### TASK DESCRIPTION
Provide again, from the entries below, every line from the one containing "The width and height of the screenshot is (1280, 747)." through the one containing "Open Twitch panel", exactly as written, and no other line.

[Stored records]
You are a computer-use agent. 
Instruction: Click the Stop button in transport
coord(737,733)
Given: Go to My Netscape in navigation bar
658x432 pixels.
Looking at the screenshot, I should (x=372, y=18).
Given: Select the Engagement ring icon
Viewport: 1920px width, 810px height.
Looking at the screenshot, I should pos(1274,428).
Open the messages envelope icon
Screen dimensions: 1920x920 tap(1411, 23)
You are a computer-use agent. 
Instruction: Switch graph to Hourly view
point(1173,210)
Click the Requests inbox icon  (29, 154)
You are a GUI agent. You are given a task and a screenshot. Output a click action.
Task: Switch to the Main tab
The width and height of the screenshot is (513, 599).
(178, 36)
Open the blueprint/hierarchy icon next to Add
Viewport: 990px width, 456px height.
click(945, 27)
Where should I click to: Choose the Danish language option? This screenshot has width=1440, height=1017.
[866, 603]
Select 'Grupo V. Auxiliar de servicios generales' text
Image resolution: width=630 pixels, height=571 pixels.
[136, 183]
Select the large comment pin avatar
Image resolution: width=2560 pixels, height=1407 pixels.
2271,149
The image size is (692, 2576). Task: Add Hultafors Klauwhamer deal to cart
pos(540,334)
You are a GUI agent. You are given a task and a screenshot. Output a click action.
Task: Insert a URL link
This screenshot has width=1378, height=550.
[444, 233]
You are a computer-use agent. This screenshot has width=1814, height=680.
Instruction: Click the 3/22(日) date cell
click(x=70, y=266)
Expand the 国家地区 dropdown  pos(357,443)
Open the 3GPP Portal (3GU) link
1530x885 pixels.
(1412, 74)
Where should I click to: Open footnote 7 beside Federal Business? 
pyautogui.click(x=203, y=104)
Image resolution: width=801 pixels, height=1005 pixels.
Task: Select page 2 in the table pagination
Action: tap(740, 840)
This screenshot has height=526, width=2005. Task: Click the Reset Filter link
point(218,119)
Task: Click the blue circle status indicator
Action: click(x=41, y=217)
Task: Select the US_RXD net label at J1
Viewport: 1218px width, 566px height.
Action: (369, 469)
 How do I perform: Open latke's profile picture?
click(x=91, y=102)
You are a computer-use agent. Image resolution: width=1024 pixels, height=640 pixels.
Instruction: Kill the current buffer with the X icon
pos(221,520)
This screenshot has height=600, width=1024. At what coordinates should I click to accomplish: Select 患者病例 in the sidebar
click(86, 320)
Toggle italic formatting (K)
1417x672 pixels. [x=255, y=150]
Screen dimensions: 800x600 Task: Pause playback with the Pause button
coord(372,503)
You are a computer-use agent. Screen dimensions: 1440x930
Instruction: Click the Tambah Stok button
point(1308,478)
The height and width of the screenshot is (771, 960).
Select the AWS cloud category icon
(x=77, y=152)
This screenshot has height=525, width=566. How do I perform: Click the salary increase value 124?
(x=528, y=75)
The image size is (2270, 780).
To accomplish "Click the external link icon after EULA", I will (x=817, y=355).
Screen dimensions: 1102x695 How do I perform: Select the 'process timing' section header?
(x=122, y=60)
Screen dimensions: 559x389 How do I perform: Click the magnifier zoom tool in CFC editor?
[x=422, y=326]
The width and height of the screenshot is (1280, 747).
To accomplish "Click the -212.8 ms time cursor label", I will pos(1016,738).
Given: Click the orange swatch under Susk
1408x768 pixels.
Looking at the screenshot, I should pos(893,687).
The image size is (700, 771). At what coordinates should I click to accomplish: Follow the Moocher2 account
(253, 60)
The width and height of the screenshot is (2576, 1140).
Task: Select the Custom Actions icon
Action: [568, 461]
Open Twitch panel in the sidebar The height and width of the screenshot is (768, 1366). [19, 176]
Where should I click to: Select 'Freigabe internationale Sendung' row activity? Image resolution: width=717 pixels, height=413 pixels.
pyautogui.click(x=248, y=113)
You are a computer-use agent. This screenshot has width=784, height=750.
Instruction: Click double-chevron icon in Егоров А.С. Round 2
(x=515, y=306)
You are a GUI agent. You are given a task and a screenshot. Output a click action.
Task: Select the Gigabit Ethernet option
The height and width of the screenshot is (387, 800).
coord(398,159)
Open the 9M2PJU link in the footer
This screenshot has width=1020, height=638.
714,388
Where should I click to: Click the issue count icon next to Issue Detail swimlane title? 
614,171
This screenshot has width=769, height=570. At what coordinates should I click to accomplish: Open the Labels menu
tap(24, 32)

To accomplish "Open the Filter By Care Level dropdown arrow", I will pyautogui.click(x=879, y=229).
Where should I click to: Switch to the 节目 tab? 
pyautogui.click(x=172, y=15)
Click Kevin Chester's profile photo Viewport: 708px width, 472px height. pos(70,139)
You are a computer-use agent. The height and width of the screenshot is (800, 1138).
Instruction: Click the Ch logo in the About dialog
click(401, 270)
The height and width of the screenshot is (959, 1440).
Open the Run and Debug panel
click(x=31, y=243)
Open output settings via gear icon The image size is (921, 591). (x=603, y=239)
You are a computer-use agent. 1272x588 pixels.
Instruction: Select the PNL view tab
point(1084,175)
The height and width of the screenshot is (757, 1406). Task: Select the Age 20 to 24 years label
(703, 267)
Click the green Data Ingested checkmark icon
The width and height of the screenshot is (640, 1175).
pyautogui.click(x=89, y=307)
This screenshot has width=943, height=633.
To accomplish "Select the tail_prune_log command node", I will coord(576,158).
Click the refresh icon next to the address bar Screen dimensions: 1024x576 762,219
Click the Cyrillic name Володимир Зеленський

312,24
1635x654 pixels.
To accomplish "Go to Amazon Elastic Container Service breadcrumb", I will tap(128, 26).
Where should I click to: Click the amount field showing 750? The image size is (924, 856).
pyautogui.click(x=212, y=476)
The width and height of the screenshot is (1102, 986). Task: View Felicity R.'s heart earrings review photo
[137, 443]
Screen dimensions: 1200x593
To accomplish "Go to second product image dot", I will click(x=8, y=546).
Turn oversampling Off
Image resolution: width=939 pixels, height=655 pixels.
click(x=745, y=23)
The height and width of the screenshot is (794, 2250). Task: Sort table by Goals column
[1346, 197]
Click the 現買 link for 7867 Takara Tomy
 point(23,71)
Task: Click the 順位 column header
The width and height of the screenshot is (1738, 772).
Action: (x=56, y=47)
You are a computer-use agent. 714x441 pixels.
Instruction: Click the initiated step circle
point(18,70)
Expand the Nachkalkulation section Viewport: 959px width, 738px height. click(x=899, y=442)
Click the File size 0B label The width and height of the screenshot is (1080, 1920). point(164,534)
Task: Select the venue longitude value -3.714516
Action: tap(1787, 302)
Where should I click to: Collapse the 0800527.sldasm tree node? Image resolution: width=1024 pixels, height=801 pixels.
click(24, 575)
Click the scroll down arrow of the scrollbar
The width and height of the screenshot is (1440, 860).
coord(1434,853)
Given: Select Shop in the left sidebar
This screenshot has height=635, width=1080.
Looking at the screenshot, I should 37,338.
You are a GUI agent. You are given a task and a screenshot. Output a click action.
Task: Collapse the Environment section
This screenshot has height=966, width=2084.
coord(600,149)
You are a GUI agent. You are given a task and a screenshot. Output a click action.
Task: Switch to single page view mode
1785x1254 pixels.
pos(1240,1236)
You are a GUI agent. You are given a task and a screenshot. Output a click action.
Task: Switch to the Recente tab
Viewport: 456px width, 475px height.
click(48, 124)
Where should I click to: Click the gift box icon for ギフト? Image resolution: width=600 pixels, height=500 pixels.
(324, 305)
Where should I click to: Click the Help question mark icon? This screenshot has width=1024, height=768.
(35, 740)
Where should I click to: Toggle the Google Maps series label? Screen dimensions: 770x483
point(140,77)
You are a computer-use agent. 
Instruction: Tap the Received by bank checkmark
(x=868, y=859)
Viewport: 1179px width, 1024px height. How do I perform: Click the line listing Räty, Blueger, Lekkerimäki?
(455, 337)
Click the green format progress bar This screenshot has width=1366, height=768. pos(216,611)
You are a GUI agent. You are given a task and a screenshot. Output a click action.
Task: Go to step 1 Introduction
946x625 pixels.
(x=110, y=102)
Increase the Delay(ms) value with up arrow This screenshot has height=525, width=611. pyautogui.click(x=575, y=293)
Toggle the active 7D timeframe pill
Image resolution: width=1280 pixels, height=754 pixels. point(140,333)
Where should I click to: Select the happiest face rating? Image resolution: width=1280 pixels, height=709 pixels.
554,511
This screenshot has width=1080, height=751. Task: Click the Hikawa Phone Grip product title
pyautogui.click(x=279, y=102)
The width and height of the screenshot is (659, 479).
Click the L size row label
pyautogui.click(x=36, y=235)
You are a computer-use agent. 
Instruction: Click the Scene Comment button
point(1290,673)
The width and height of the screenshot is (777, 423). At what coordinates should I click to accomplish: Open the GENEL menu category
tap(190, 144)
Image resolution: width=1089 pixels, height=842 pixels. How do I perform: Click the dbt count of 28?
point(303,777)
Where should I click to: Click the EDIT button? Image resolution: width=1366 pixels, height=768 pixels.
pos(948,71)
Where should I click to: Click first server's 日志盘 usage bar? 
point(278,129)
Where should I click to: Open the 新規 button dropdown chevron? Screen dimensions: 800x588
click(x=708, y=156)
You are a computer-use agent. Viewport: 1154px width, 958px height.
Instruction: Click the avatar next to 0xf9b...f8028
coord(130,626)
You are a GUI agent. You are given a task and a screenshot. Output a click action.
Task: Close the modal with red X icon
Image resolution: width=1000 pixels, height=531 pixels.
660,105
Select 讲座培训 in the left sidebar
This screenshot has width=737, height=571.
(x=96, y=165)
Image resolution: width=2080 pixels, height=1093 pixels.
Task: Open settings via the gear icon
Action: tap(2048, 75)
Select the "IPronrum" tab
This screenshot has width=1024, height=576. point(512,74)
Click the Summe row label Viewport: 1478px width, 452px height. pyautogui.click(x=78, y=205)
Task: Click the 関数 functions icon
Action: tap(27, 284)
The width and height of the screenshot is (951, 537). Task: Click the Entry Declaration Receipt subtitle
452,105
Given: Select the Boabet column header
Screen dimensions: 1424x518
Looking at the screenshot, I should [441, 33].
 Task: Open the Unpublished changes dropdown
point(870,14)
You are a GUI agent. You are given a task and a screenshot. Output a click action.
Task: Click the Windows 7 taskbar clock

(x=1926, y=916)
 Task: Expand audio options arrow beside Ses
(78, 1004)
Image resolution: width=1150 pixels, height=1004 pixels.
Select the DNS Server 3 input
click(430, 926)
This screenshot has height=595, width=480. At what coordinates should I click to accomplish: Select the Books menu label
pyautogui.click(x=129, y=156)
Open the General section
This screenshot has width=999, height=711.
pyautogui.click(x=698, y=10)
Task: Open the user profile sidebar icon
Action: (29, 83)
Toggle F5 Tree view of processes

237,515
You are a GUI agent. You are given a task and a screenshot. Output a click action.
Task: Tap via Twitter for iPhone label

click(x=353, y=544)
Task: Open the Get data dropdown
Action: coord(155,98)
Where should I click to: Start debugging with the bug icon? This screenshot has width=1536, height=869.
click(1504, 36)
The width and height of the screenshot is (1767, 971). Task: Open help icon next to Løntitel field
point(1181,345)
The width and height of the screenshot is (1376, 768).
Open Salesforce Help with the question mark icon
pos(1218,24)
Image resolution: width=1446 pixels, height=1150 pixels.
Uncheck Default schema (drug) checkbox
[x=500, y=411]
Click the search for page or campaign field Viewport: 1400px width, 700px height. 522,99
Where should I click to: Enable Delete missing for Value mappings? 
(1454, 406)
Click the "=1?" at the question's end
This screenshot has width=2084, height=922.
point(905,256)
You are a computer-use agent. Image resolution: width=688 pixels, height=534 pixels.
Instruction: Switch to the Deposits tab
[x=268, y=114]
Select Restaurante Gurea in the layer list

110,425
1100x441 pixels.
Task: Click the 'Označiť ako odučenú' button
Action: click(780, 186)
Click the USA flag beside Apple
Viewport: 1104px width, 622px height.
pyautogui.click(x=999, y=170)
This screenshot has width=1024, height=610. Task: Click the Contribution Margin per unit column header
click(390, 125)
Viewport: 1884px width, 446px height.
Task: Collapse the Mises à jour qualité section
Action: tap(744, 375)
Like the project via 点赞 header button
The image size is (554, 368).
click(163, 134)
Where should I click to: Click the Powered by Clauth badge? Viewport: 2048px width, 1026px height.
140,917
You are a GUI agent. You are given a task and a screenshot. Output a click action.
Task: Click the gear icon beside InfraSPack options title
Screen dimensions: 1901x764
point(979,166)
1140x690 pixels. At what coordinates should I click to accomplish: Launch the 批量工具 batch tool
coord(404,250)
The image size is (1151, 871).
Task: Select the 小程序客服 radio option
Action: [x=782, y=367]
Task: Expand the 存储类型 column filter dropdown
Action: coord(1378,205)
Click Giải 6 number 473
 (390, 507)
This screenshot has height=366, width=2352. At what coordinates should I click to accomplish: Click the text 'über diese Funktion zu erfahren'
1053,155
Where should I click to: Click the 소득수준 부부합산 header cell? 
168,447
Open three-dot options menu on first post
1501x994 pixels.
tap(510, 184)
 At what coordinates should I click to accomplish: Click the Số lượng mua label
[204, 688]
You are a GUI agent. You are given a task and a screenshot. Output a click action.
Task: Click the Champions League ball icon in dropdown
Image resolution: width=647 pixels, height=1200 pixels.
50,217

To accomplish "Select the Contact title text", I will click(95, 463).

### RESPONSE TO THIS TASK
The width and height of the screenshot is (1280, 747).
To accomplish "Click the -212.8 ms time cursor label", I will pos(1016,738).
Given: Click the orange swatch under Susk
1408x768 pixels.
Looking at the screenshot, I should pos(893,687).
The image size is (700, 771). At what coordinates should I click to accomplish: Follow the Moocher2 account
(253, 60)
The width and height of the screenshot is (2576, 1140).
Task: Select the Custom Actions icon
Action: [568, 461]
Open Twitch panel in the sidebar The height and width of the screenshot is (768, 1366). [19, 176]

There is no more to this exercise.